CHATTANOOGA, Tenn. — In the past two or three months, Mohammod Youssuf Abdulazeez, the man accused of killing four Marines here Thursday, had begun showing up fairly regularly at Friday Prayer at the Islamic Society of Greater Chattanooga, a large mosque and cultural center, said Dr. Azhar S. Sheikh, a founding member of the center’s board.

Dr. Sheikh, a practitioner of internal medicine originally from Pakistan, said he knew the family of Mr. Abdulazeez, 24, calling them “very upstanding people.” He said they had regularly worshiped at the three-year-old center on the east side of Chattanooga, near a number of suburban-style commercial developments and neighborhoods, and at an older mosque before that one.

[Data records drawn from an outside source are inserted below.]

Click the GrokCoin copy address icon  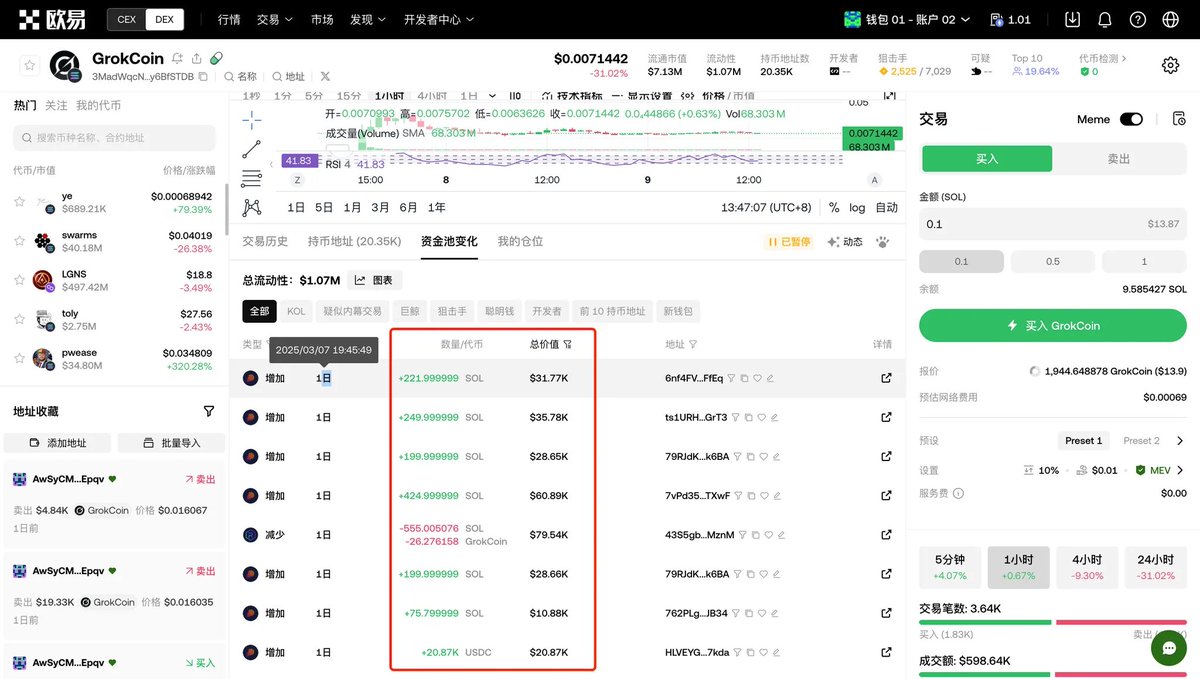point(203,76)
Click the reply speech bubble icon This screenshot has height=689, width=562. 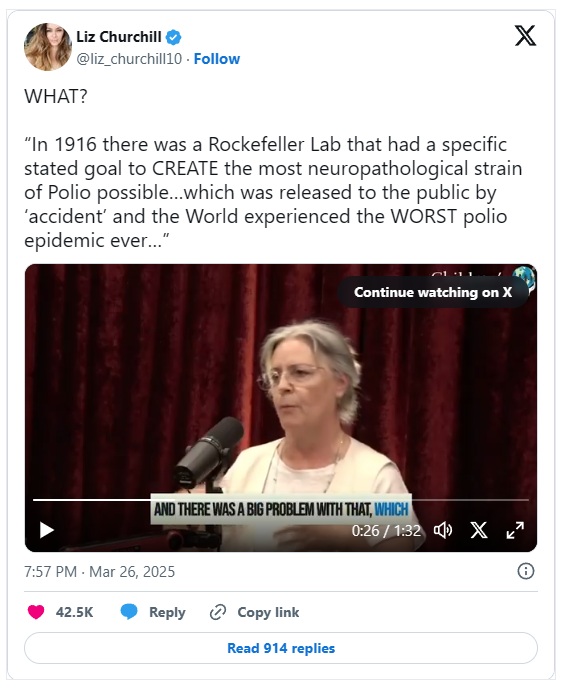pyautogui.click(x=129, y=612)
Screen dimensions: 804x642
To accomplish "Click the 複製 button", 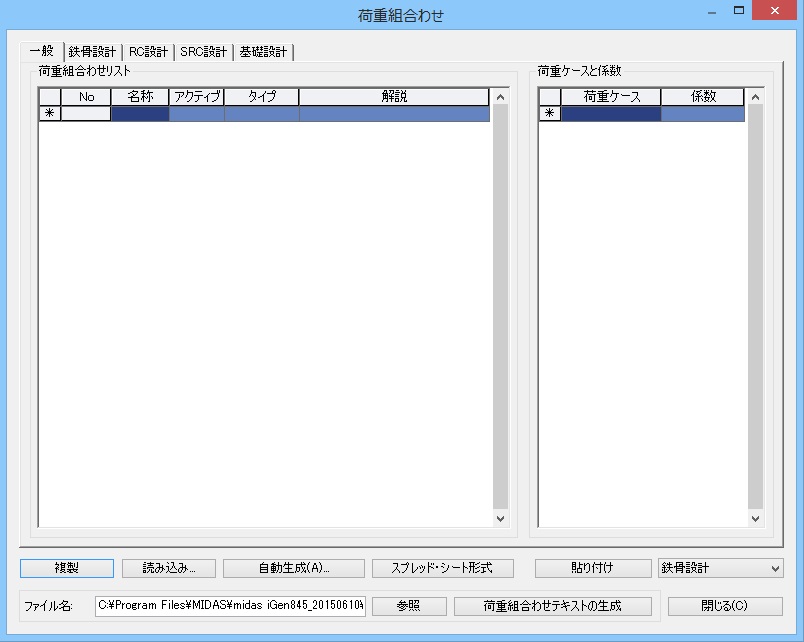I will pos(66,568).
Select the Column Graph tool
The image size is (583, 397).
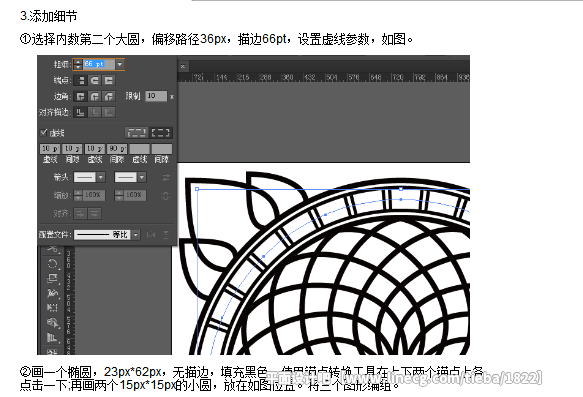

He said that he thought the young man, who also died Thursday, had stopped attending services because he had moved away from the area, and assumed that Mr. Abdulazeez was attending again because he was back in town and staying with his parents. He said Mr. Abdulazeez had shown no signs of extremism.

On Thursday night, the mosque was in mourning for the Marines Mr. Abdulazeez is accused of killing. To honor them, Dr. Sheikh said, the center had canceled the Eid al-Fitr celebration planned for Friday, signifying the end of Ramadan. About 1,000 people normally attend.

But Dr. Sheikh, interviewed in the center’s near-empty parking lot Thursday night, said it would have been wrong to celebrate this year. “We have canceled out of respect and remembrance for our fallen Marines,” he said.

Dr. Sheikh said he had “minimal interactions” with Mr. Abdulazeez upon his return, and “didn’t notice anything different in his demeanor.” He said that the center’s leaders had met with F.B.I. officials and offered their “full support” to the investigation.

The mosque and center, he said, normally draw about 200 or 300 people for Friday Prayer, and serve a diverse community with roots in Pakistan, Africa, India, the Middle East and the United States.

The bellicose interpretations of jihad, he said, were not preached at the mosque, and he said that parents were sensitive to the way that the Islamic State and other radical groups had used the Internet to entice and recruit young American and European Muslims to violent causes.

“We certainly do not want to be part of that demented ideology,” he said. “That is not the message we preach here. What people do on the Internet or the World Wide Web or in their own homes, we can’t control that.”